Muitas pessoas usam os termos “tontura”, “vertigem” e “labirintite” como se fossem sinônimos, mas na prática eles representam situações diferentes. Essa confusão é comum e, muitas vezes, gera ansiedade no paciente, já que a tontura pode ter várias causas. Entender as diferenças ajuda não apenas a reconhecer os sintomas, mas também a procurar o tratamento adequado.
O que é tontura?
“Tontura” é um termo utilizado de forma ampla, porém geralmente está associado a sensação de desequilíbrio, instabilidade ou alteração na percepção do corpo em relação ao espaço. Pode ser relatada como sensação de cabeça leve, de flutuação, de desequilíbrio ao andar ou mesmo de desorientação.
É importante destacar que a tontura não é uma doença em si, mas um sintoma, que pode ter origem em diferentes sistemas do corpo, incluindo o ouvido interno, o sistema nervoso central, a circulação sanguínea ou até questões emocionais.
O que é vertigem?
A vertigem é um tipo específico de tontura. Nesse caso, o paciente tem a ilusão de movimento, como se tudo estivesse girando ao seu redor ou como se ele mesmo estivesse em rotação. É a forma mais clássica e frequentemente associada a problemas do ouvido interno, especialmente no sistema vestibular, que controla o equilíbrio.

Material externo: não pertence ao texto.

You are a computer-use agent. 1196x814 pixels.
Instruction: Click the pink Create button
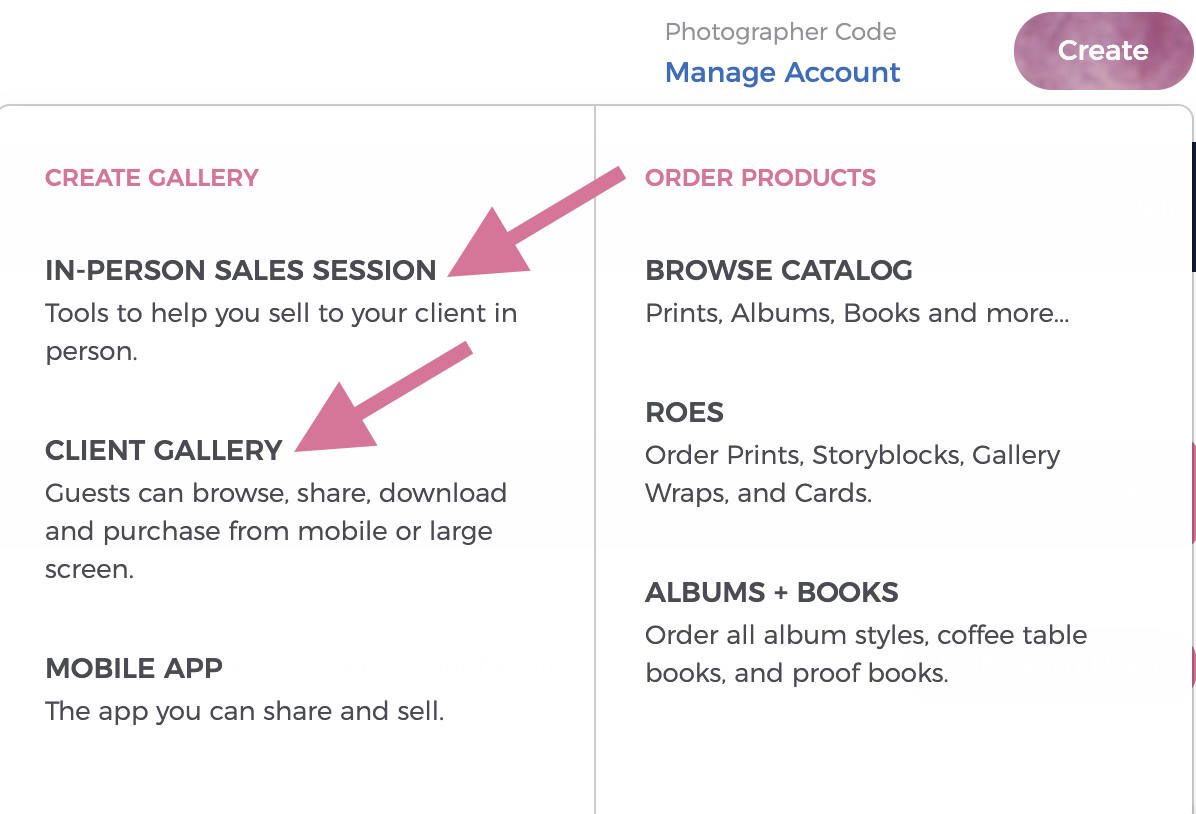tap(1103, 50)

Situações como a Vertigem Posicional Paroxística Benigna (VPPB), a Doença de Ménière e infecções do labirinto são causas comuns de vertigem. Esse sintoma costuma ser intenso, muitas vezes acompanhado de náuseas, vômitos e dificuldade de manter o equilíbrio.
E a labirintite, afinal?
A palavra “labirintite” é provavelmente a mais conhecida, mas também a mais usada de forma incorreta. No senso comum, qualquer episódio de tontura costuma ser chamado de labirintite. No entanto, na medicina, o termo se refere especificamente a um processo inflamatório ou infeccioso no labirinto — estrutura do ouvido interno responsável pelo equilíbrio e pela audição.
A labirintite verdadeira é menos comum do que se imagina. Geralmente está associada a infecções virais ou bacterianas e pode provocar não só vertigem intensa, mas também perda auditiva e zumbido. Isso a diferencia de outros quadros vestibulares, em que a audição não é afetada.

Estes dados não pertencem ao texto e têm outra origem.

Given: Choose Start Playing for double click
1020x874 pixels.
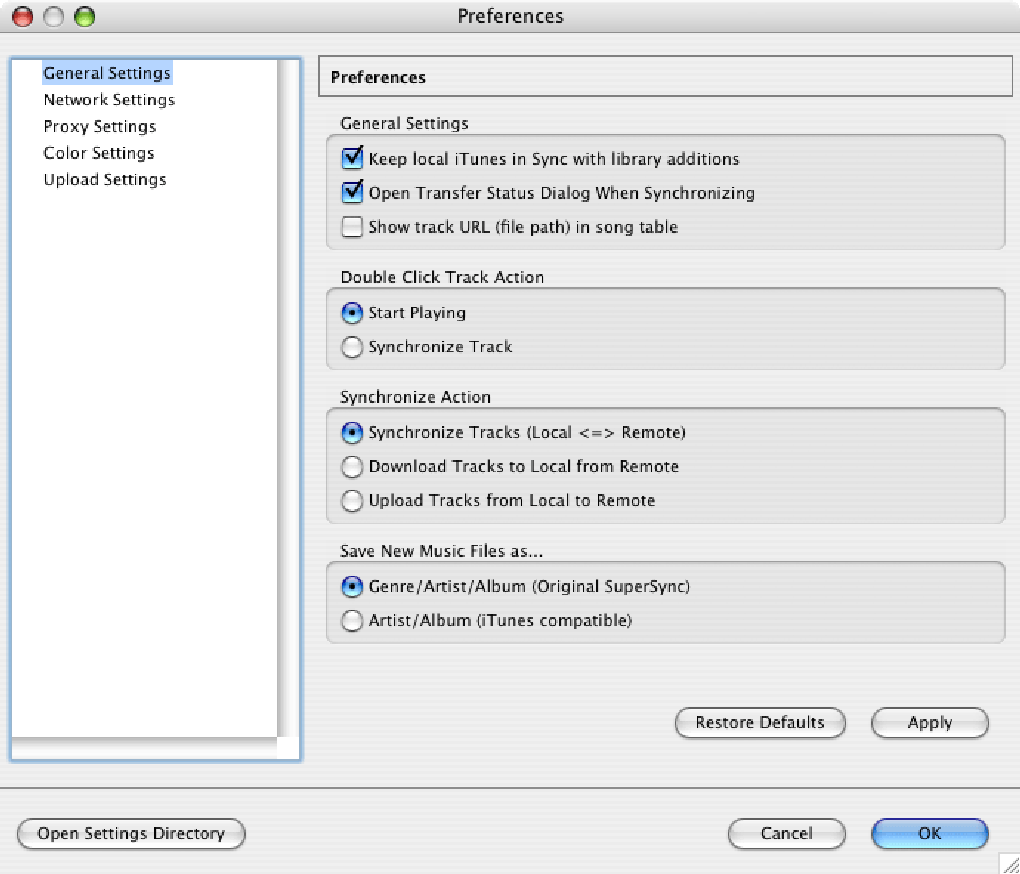Looking at the screenshot, I should tap(352, 313).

Por que essa confusão é tão comum?
Parte da confusão acontece porque a tontura é um sintoma muito frequente, presente em várias condições diferentes. Além disso, “labirintite” acabou se popularizando como termo para qualquer problema relacionado ao equilíbrio, mesmo quando não existe inflamação do labirinto.

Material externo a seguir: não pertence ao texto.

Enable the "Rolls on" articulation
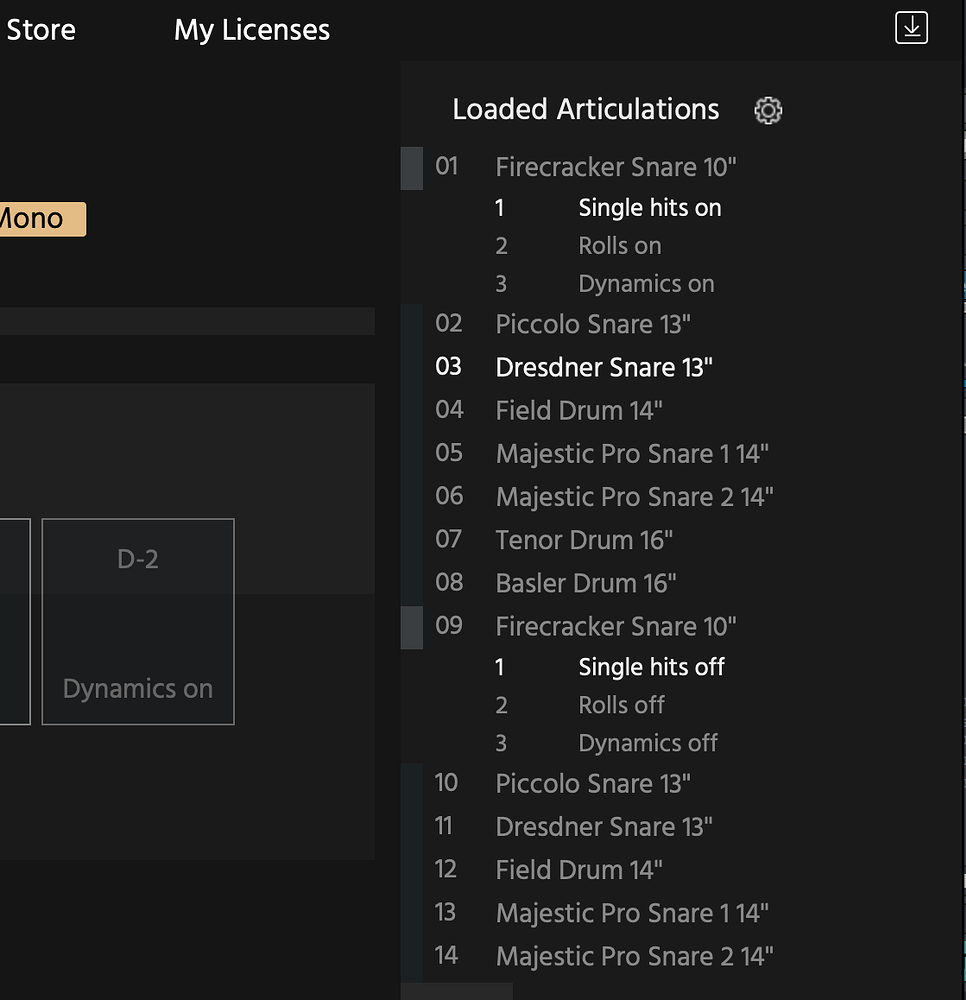This screenshot has height=1000, width=966. 619,245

Para simplificar podemos pensar que a vertigem é apenas uma das formas de tontura. Nem toda tontura é vertigem, e nem toda vertigem é causada por labirintite. Esse raciocínio ajuda a entender como os termos se diferenciam, embora muitas vezes apareçam juntos nas consultas médicas.
Quando é hora de procurar ajuda médica?
É comum sentir tontura ocasionalmente, especialmente em situações como levantar-se muito rápido, após um dia cansativo ou em viagens. Porém, quando os episódios são frequentes, intensos ou vêm acompanhados de outros sintomas, como perda auditiva, zumbido, dor de cabeça intensa, visão dupla ou dificuldade para falar, é essencial procurar atendimento médico.
O otorrinolaringologista, especialmente com foco em otoneurologia, é o profissional mais indicado para investigar essas condições. A partir da história clínica, do exame físico e, se necessário, de exames complementares, ele poderá identificar se a situação é de uma vertigem, de um episódio de labirintite ou de outra causa de tontura.
Conclusão
Embora muitas vezes usados como sinônimos, tontura, vertigem e labirintite não são a mesma coisa.
• Tontura é um termo geral para a sensação de desequilíbrio.
• Vertigem é um tipo específico de tontura, caracterizada pela sensação de rotação.
• Labirintite é uma inflamação do labirinto, menos frequente, mas que pode causar vertigem associada à perda auditiva e zumbido.
Reconhecer essas diferenças é fundamental para compreender melhor os sintomas e buscar ajuda de forma adequada. Se você sofre com tontura recorrente, não ignore o sinal: a avaliação médica pode esclarecer a causa e indicar o tratamento mais eficaz, devolvendo segurança e qualidade de vida.